The Executive Board of the International Monetary Fund (IMF) on Friday approved the institution's first-ever Stand-By Arrangement for Iraq, which is designed to support the nation's economic program over the next 15 months. The IMF arrangement, for an amount of about US$685 million, is being treated as precautionary by the Iraqi authorities.
Iraq, a founding member country of the IMF, received its first-ever loan from the Fund in September 2004 through Emergency Post Conflict Assistance. The initial credit was designed to facilitate Iraq's negotiations with its Paris Club creditors over a debt-restructuring agreement that is now in place, and to support the nation's economic programs through 2005. Approval of the Stand-By Arrangement is a condition for the second stage of debt reduction agreed with Iraq's Paris Club creditors.

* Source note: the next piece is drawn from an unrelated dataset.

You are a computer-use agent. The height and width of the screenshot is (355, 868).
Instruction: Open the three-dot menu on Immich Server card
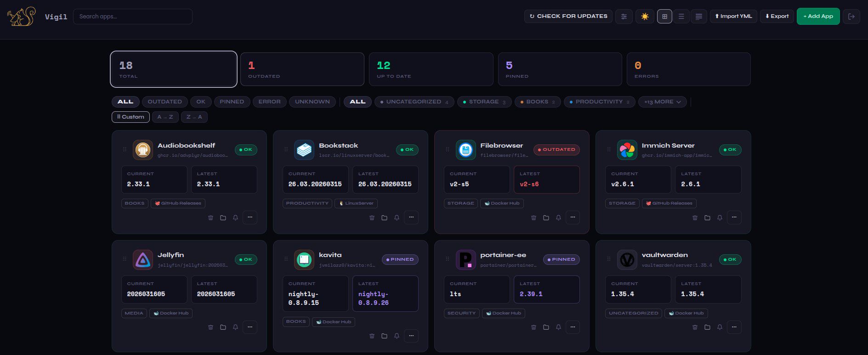(x=734, y=218)
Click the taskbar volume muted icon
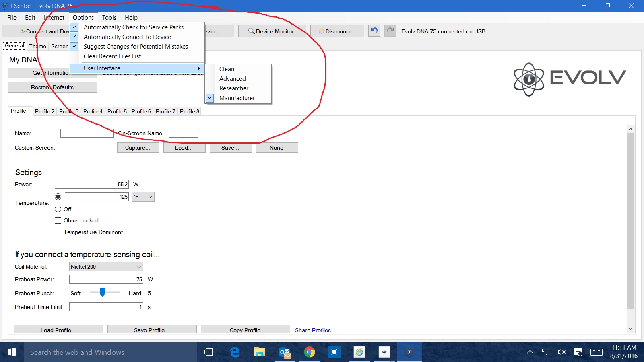Viewport: 644px width, 362px height. coord(561,352)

Following the Executive Board's discussion of Iraq, Mr. Takatoshi Kato, Deputy Managing Director and Acting Chair, said: "The Iraqi authorities were successful in promoting macroeconomic stability in 2005, despite the extremely difficult security environment. Economic growth was modest, following the strong rebound recorded in 2004, and inflationary pressures moderated, although prices remained volatile. The Central Bank of Iraq built up reserves and the exchange rate remained stable. The projected fiscal deficit is much lower than expected under the EPCA-supported program, mainly due to higher than projected export prices for crude oil. On the other hand, because of security concerns and capacity constraints, the implementation of structural benchmarks specified in the EPCA-supported program was slower than envisaged.

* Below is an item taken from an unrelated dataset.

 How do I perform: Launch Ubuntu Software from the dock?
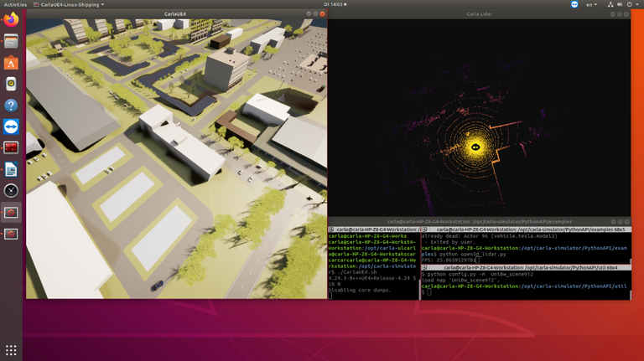11,63

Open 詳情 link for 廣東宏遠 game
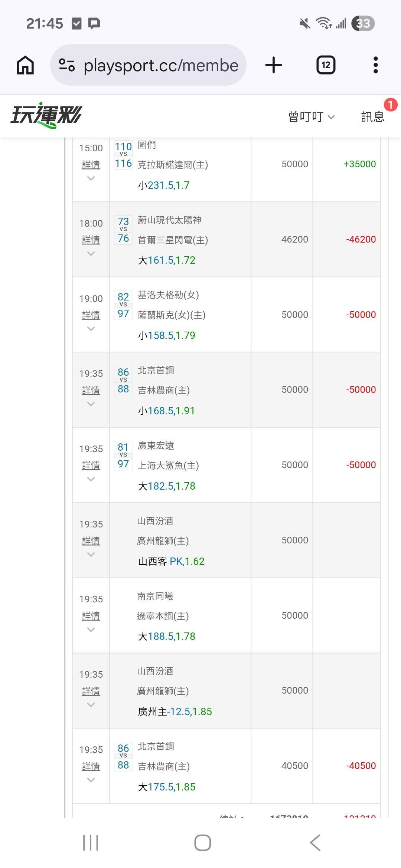91,465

"The authorities' program for 2006 aims to allocate resources towards the planned expansion of the oil sector, redirect expenditures away from general subsidies towards providing improved public services, and strengthen administrative capacity. The program, which envisages an increase in economic growth, a reduction in inflation, and an increase in net international reserves, maintains a focus on macroeconomic stability, while improving governance and advancing Iraq's transition to a market economy.
"A critical component of the overall strategy is to contain expenditures within revenues and available financing, by prioritizing expenditures, controlling the wage and pensions bill, reducing subsidies on petroleum products, and expanding the participation of the private sector in the domestic market for petroleum products, while strengthening the social safety net.

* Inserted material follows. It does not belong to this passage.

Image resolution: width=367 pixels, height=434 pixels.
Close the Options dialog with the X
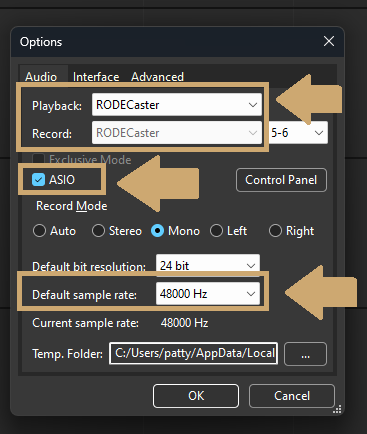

"The authorities have recently increased prices of refined petroleum products and will need to press ahead with other structural reforms, including measures to enhance the efficiency and transparency of public financial management and the development of a comprehensive restructuring strategy for the state-owned banks. At the same time, the Central Bank of Iraq aims to establish a modern payments system, implement modern supervisory frameworks, facilitate the proper functioning of foreign exchange and money markets, and conduct a monetary policy geared to ensuring financial stability.
"The medium term outlook for Iraq is favorable, but subject to many risks. A strengthening of the security situation will help the authorities to implement the program. Moreover, Iraq remains vulnerable to shocks, particularly those relating to oil production development and oil export price movements," Mr. Kato said.